Source extract —
###

A partial skeleton of a theropod with eggs was collected in a surface of approximately 30 m^{2} in fluvial sandstones of the upper Allen Formation in northwestern Patagonia, Argentina. The locality has also produced specimens of hadrosaurids, ankylosaurs, several titanosaur sauropods, several abelisaurids, indeterminate tetanurans, an incomplete large alvarezsaurid and a large unenlagiid. The skeleton was originally reported and described by Salgado et al. (2009) as an indeterminate alvarezsaurid. The specimen was later redescribed and named in 2012 by Federico L. Agnolin, Jaime E. Powell, Fernando E. Novas and Martin Kundrát. The holotype specimen, MPCA, 1290, consists of a mid-dorsal vertebra, both scapulocoracoids, left tibia and femur, left pubis articulated with the pubic peduncle of the ilium, the anterior blade of the left ilium, and two partially preserved eggs that were separated from the holotype by less than 20 cm (7.9 inches). Two specimens were referred to Bonapartenykus: MGPIFD-GR 166 and MGPIFD-GR 184, a blade of the left scapula, a left coracoid, a distal right pubis, four cervical vertebrae and a single caudal vertebra which all belong to the same individual.

###

Data listing —

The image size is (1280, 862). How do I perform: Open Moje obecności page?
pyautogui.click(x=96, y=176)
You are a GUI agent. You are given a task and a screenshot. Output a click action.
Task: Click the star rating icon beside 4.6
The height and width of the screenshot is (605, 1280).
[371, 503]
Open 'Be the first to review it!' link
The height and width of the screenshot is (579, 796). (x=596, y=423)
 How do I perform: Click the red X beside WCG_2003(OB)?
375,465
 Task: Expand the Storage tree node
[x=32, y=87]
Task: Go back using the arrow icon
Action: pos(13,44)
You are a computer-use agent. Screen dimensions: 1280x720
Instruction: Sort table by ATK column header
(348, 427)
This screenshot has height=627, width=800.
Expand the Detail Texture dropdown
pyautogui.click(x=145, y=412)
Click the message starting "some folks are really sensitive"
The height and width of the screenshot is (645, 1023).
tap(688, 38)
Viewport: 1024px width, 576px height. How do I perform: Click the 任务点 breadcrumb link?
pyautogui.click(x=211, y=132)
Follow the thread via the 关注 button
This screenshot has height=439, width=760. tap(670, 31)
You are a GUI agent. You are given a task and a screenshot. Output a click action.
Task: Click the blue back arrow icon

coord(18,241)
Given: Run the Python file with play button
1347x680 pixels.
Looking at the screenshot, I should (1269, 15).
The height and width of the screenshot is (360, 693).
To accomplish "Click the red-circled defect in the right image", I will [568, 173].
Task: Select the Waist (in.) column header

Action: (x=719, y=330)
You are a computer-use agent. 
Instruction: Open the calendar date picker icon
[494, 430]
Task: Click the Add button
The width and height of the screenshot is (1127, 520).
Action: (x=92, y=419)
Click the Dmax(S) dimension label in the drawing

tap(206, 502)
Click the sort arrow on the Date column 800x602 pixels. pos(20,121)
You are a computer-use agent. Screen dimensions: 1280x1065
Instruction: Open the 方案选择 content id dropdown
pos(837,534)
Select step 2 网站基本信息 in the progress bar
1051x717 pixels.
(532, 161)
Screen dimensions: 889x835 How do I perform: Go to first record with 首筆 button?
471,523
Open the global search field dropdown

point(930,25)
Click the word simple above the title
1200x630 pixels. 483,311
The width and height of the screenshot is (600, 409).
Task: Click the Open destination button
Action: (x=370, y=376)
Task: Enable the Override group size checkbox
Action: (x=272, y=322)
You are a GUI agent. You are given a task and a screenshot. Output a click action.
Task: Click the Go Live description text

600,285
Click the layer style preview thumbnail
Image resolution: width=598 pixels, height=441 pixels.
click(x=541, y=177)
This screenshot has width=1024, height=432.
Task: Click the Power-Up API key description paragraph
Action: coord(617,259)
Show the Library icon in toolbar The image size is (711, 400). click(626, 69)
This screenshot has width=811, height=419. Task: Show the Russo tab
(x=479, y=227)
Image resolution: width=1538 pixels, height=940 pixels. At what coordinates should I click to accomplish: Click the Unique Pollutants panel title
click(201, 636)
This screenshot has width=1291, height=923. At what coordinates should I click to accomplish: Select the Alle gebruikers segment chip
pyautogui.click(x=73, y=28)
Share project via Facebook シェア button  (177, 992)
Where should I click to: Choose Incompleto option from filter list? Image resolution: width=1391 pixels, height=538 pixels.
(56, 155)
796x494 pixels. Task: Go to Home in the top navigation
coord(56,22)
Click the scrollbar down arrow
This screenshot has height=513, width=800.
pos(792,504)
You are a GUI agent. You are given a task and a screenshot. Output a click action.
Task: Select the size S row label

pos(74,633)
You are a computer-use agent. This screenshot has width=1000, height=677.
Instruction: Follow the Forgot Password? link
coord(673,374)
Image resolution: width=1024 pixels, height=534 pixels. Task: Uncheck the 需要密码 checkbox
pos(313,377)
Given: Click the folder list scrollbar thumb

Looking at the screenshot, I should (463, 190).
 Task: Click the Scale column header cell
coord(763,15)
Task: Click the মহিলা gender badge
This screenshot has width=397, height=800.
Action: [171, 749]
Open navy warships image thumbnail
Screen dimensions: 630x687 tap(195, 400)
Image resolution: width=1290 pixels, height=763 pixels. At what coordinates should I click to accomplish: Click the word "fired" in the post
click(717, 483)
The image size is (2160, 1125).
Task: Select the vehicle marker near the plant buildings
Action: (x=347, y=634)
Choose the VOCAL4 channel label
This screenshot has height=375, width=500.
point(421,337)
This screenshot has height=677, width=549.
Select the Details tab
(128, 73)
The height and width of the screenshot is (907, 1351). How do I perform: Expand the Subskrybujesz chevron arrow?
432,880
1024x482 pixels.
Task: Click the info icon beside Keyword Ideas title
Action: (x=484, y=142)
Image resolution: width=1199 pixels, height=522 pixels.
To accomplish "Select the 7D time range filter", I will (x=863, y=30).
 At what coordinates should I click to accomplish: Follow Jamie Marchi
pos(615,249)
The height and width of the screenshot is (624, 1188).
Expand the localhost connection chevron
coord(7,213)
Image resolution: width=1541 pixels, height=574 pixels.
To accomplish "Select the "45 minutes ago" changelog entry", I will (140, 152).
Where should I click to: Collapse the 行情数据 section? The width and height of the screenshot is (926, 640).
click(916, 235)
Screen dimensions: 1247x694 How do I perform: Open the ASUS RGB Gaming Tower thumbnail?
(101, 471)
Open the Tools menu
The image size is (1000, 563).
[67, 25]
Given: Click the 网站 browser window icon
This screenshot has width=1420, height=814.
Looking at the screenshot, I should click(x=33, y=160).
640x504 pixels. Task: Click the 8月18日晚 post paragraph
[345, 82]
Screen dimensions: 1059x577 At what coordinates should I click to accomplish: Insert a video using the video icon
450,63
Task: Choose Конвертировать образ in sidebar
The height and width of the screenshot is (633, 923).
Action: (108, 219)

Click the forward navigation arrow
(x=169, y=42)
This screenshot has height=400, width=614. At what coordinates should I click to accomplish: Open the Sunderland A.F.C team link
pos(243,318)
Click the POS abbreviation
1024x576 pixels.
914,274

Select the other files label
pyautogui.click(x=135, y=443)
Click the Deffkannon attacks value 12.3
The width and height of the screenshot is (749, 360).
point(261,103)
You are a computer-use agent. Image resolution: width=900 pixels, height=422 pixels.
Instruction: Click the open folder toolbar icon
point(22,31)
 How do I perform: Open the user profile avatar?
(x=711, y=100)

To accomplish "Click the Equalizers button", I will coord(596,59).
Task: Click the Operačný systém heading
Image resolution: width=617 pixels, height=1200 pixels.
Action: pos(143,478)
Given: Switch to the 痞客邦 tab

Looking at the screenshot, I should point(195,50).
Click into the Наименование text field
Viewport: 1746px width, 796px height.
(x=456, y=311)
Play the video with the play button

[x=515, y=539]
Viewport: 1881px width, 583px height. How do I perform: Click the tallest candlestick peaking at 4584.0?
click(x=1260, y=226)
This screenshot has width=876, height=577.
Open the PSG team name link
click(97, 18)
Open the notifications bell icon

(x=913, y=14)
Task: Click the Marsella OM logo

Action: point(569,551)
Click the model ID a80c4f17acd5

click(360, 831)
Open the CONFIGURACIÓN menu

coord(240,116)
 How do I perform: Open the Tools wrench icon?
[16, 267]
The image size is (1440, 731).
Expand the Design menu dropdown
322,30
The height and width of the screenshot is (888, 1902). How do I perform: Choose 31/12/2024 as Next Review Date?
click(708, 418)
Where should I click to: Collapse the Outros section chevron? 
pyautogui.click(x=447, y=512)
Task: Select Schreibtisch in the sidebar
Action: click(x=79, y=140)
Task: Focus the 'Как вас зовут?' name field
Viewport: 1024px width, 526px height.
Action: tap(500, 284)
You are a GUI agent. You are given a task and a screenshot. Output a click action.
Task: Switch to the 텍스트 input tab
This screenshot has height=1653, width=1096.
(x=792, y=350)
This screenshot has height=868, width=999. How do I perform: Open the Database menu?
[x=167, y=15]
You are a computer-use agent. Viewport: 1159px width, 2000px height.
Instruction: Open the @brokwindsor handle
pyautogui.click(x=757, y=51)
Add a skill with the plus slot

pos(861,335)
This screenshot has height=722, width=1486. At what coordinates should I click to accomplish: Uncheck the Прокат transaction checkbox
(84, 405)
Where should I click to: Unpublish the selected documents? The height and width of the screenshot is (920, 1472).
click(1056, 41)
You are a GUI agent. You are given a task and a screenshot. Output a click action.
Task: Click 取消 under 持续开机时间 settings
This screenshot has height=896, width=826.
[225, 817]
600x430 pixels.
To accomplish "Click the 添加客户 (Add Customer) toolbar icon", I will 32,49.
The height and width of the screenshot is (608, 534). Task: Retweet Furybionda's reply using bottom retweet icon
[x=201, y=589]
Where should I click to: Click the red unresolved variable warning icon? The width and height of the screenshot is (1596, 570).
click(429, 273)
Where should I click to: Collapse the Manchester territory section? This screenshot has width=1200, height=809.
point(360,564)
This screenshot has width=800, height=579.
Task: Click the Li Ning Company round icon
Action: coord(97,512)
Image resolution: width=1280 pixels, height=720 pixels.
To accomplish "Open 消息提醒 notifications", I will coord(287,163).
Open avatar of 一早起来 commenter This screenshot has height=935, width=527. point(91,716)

###

What to do —
A: According to the Bonapartenykus passage, in which rock formation was the partial theropod skeleton collected?
B: Carry on the Bonapartenykus passage from the point where it stops.

Answers for this exercise —
A: The upper Allen Formation

B:
The eggs of Bonapartenykus were considered unique enough for them to be given a new parataxonomic name, Arriagadoolithus, which was classified in a new oofamily, the Arriagadoolithidae, so named for the owner of the site where the discovery was made.

The generic name, Bonapartenykus, is derived from the Argentinean paleontologist José F. Bonaparte and the Latin word "onykus" (claw). The specific name, ultimus, is derived from the Latin word "ultimus" (latest), as it is one of the geologically youngest alvarezsaurids from South America.

In 2025, Meso and colleagues described various alvarezsaurid material first reported in the late 2000s from the same formation, specifically within the Salitral Ojo de Agua locality, as cf. Bonapartenykus ultimus.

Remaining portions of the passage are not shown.